Why Can GPT Learn In-Context? Language Models Secretly Perform Gradient Descent as Meta-Optimizers
Large pretrained language models have shown surprising In-Context Learning
(ICL) ability. With a few demonstration input-label pairs, they can predict the
label for an unseen input without additional parameter updates. Despite the
great success in performance, the working mechanism of ICL still remains an
open problem. In order to better understand how ICL works, this paper explains
language models as meta-optimizers and understands ICL as a kind of implicit
finetuning. Theoretically, we figure out that the Transformer attention has a
dual form of gradient descent based optimization.

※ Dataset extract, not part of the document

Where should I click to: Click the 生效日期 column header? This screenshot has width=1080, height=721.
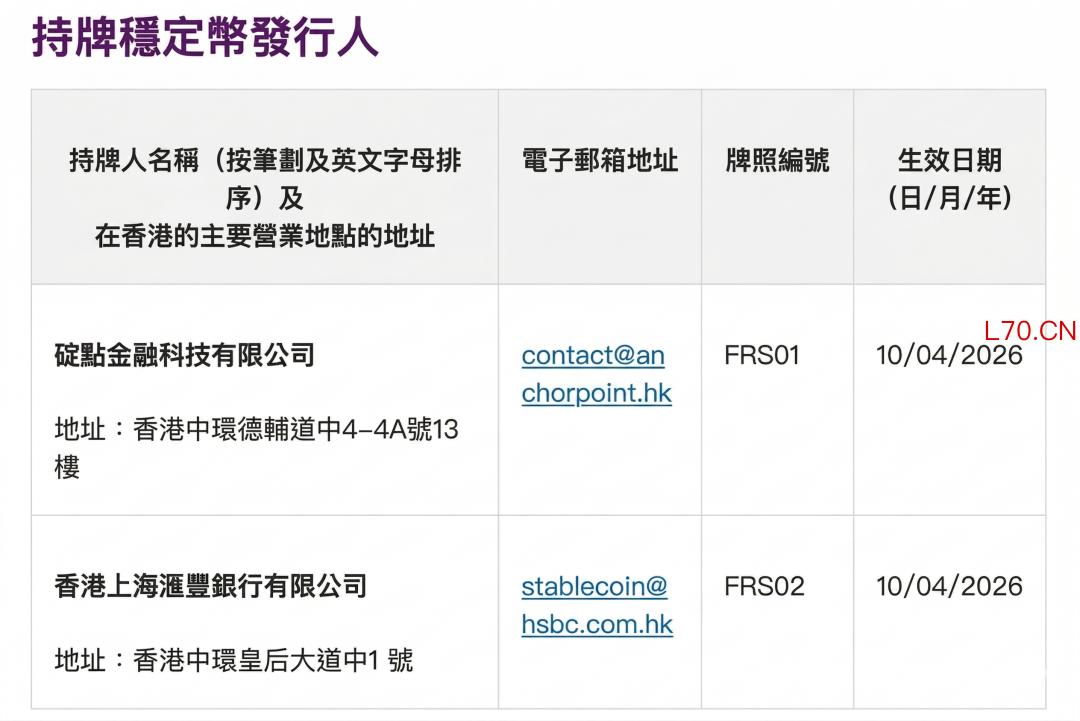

On top of it, we understand
ICL as follows: GPT first produces meta-gradients according to the
demonstration examples, and then these meta-gradients are applied to the
original GPT to build an ICL model. Experimentally, we comprehensively compare
the behavior of ICL and explicit finetuning based on real tasks to provide
empirical evidence that supports our understanding. The results prove that ICL
behaves similarly to explicit finetuning at the prediction level, the
representation level, and the attention behavior level. Further, inspired by
our understanding of meta-optimization, we design a momentum-based attention by
analogy with the momentum-based gradient descent algorithm. Its consistently
better performance over vanilla attention supports our understanding again from
another aspect, and more importantly, it shows the potential to utilize our
understanding for future model designing.